In 1903, Tower 10 became the first numbered electric interlocking in Texas, protecting the crossing of the H&TC and GC&SF in south Dallas. On July 23, 1932, a proposal was submitted by GC&SF to combine Tower 10 with Tower 19, and on September 28, 1932, a letter was sent by the Railroad Commission of Texas (RCT) Engineering Dept. to the Commissioners recommending approval. Tower 10 was near Tower 19, and references in the Tower 19 RCT file to "Interlocker10-19", as well as a detailed interlocking map, lead to the conclusion that even after Towers 10 and 19 were combined in 1933, the interlocking machines were not combined; they were just co-located and they maintained their documentation separately. There are references in the RCT files to "Interlocker 10-19" and a 1961 reference to "Interlockers No. 10 and 22" [Tower 22 being along the Santa Fe line further to the northeast]. Thus, the 1944 listed retirement date of the tower may not correlate with the retirement of the interlocker, and might be a demolition date for the structure. In any event, Interlocker 10 was apparently still being used in 1961.
Historic Maps, Tower 10
Above: The location of Tower 10 is illustrated on the 1922 Sanborn Fire Insurance map of Dallas. The Sanborn map shows that the
tower was located on the south side of the diamond. A magnification of the map (below) shows that the "Interlocking Tower" was
a 2-story structure with an outer staircase on the west side of the building.

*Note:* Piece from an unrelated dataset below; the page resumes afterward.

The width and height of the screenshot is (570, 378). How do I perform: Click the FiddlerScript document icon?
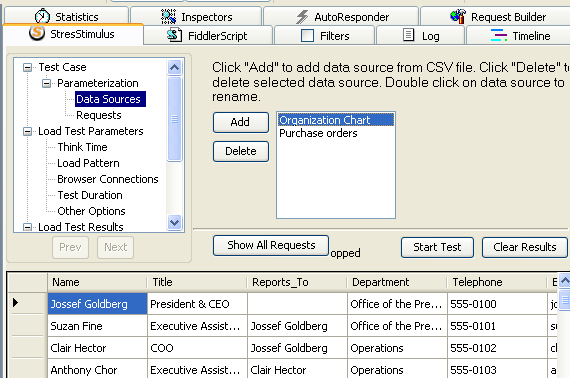pos(174,35)
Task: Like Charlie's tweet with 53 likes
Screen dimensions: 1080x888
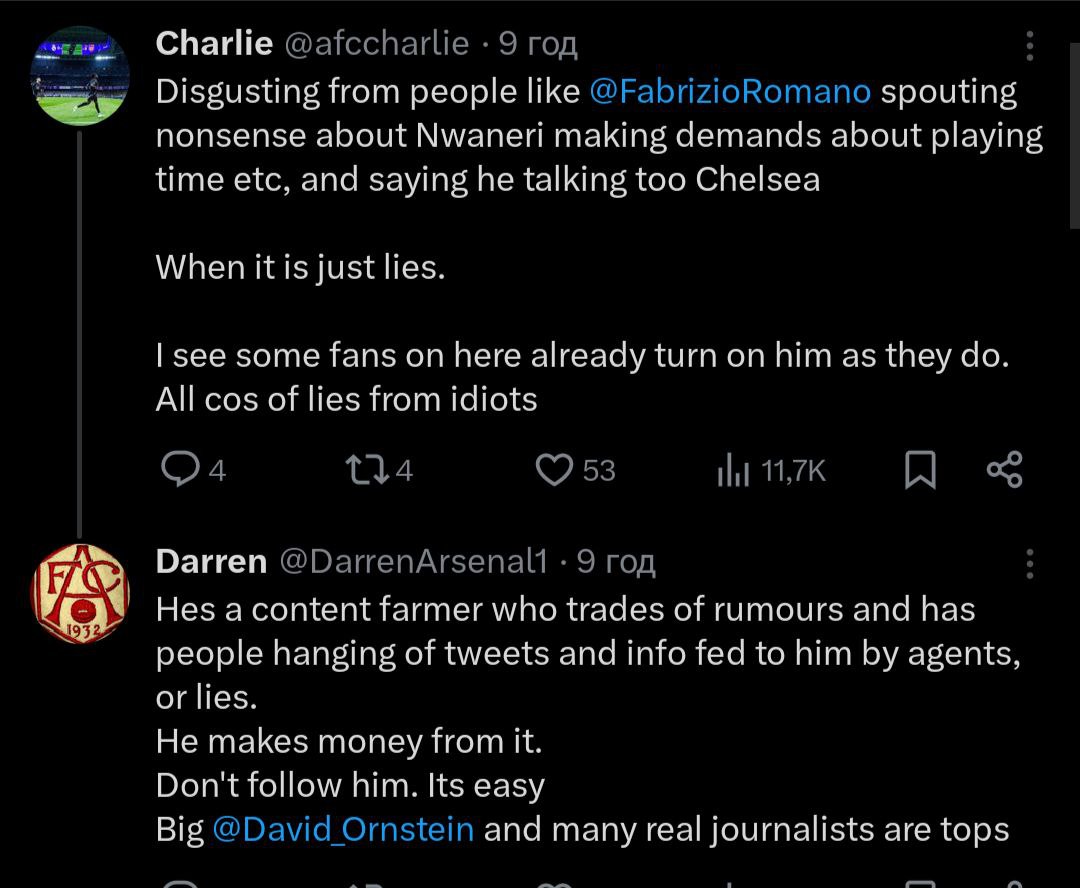Action: tap(554, 470)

1930 Aerial Photo, Tower 10 and Vicinity
Above: This wider view of the Fairchild aerial photo shows the H&TC running diagonally
across the image. The Tower 10 junction is at upper left. Note the crossing in the center of the
image where the H&TC crossed the Dallas Terminal Railway, a junction presumably controlled
by Tower 10. Numerous exchange tracks among the railroads are also visible.
Location Map Tower 10
Above: Annotated map of Tower 10 and Tower 19 locations south of downtown Dallas. The Dallas
Terminal Railroad (mistakenly identified in the above map as "DUT") and the Missouri-Kansas-Texas
(MKT) Railroad also had tracks operating in this vicinity.

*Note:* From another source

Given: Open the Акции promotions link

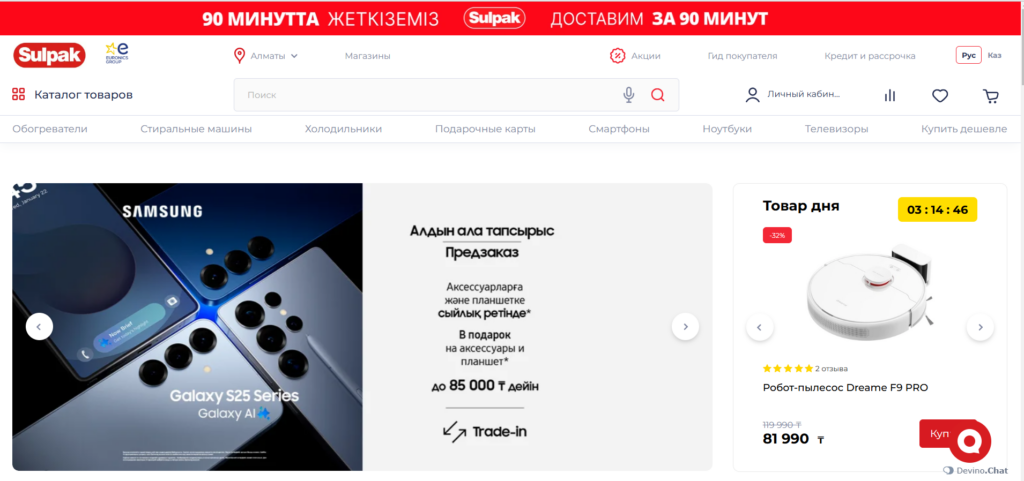Looking at the screenshot, I should [635, 55].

Below: This aerial image facing north shows the current view of the Tower 10 crossing. The remnants of the original H&TC route are now used as
industrial tracks. North (left) of the crossing is a scrap metal facility. The double track is the Dallas Area Rapid Transit (DART) light rail line that
leads to their yard located just beyond the freeway. The Sanborn map shows this was also a double track in 1922. At lower right, a diamond
remains in place where the Dallas Terminal Railroad (DTR) and the H&TC crossed.
Observations by Frank
Before DART came along I used to go down to that part of town to watch the SP switch the Austin Steel
plant and some of the machine shops along Coombs St as well as checking out the Santa Fe operations
at their yard east of this location. The SP switcher came out of Miller yard past Belt Junction to the
northwest toward Tower 19 and just before it got to the tower it would take the switch to the right
that put it on a track parallel to the Santa Fe. Once past the backside of Austin Steel it took the
crossover to get to the north side of the Santa Fe tracks and turned to the north on an interchange
track onto the original H&TC line behind that scrap metal yard and then back across the diamond to
the south to get to the industries along Coombs St. These industries were originally accessed from
the west across SP's own bridge across S. Ervay, but that bridge was torn out some time around 1954
necessitating the movements described earlier.